- [Passage]
The trench is the opposite of a statement piece. It’s equally embraced by men and women, molding itself to the wearer. And it couldn’t reflect two more different characters than those of Meryl Streep’s Joanna and Dustin Hoffman’s Ted in Robert Benton’s Kramer vs. Kramer (1979).
But before getting into his and her trench, there is another image that best reflects the two different personalities that their clothes portray. It is not even in the film, but a still set photograph –more proof that good still photography has the ability to capture the essence and the look of an entire movie in one shot.
It is this image above: her wearing a buttoned-up white blouse, him dressed in a well-worn sports top. In one single shot, their characters are established, allowing us to read into them. They couldn’t be farther apart from each other; their goals in life couldn’t be more different.
Costume designer Ruth Morley dressed Meryl Streep and Dustin Hoffman in clothes that epitomise the fashion of late 1970s, but which equally, and most importantly, define their characters. Ted’s clothes are made for living, in classic American style. He is a working man, but after his wife leaves him and their son, he takes care of their little boy, too. His clothes are a good indicator of that. They are practical, lived in, and often able to transition effortlessly from work to play.
Even at the beginning of the film, when Ted comes back from work to hear that Joanna is leaving him, he is dressed far more casually than her in jeans, a white tunic shirt and a navy blazer – whereas she is wearing a buttoned-up blouse, shirt suit, heels and a Hermès bag, and carrying her trench on her arm when she leaves. We are somehow prepared to understand that underneath Ted is much more than a workaholic advertising executive whose thoughts are almost entirely centered around his new account.
Joanna’s clothes, on the other hand, are quite the opposite. She only ever wears skirts and elegant blouses, even when she is not a working mom, even when she returns and takes her son (Justin Henry) to the park for a day – she is wearing heels and her three-quarter length Burberry trench carefully fastened up.
The second time I watched the film (a couple of weeks ago), Joanna’s buttoned-up clothes reminded me of Amy Adams in Tom Ford’s film Nocturnal Animals, where Adams’ character, Susan Morrow, uses clothes as a glamorous armour, a façade, a front to mask the turbulence beneath the surface. In the same sense, Joanna’s polished looks betray deep emotional turmoil, despite her trying to look like she is maintaining control.

- [Provided material]
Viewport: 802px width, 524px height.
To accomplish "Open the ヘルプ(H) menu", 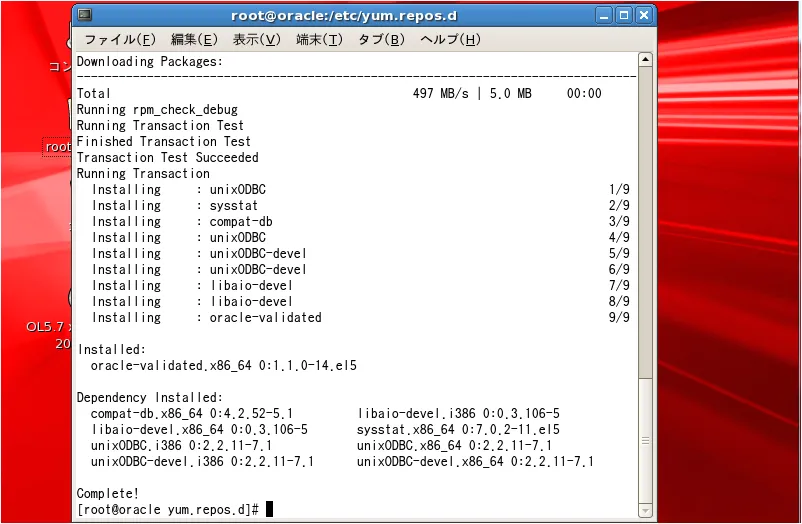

- [Objectives]
1. Answer these from the Kramer vs. Kramer article:
(a) Who designed the costumes for the film?
(b) What brand of bag does Joanna have when she leaves?
(c) In which film does Amy Adams play Susan Morrow?
2. Reproduce everything in the Kramer vs. Kramer article from "Joanna’s clothes, on" down to "is maintaining control.".
Rely on the Kramer vs. Kramer article alone.

- [Response list]
1.
(a) Ruth Morley
(b) Hermès
(c) Nocturnal Animals, Tom Ford's film

2.
Joanna’s clothes, on the other hand, are quite the opposite. She only ever wears skirts and elegant blouses, even when she is not a working mom, even when she returns and takes her son (Justin Henry) to the park for a day – she is wearing heels and her three-quarter length Burberry trench carefully fastened up.
The second time I watched the film (a couple of weeks ago), Joanna’s buttoned-up clothes reminded me of Amy Adams in Tom Ford’s film Nocturnal Animals, where Adams’ character, Susan Morrow, uses clothes as a glamorous armour, a façade, a front to mask the turbulence beneath the surface. In the same sense, Joanna’s polished looks betray deep emotional turmoil, despite her trying to look like she is maintaining control.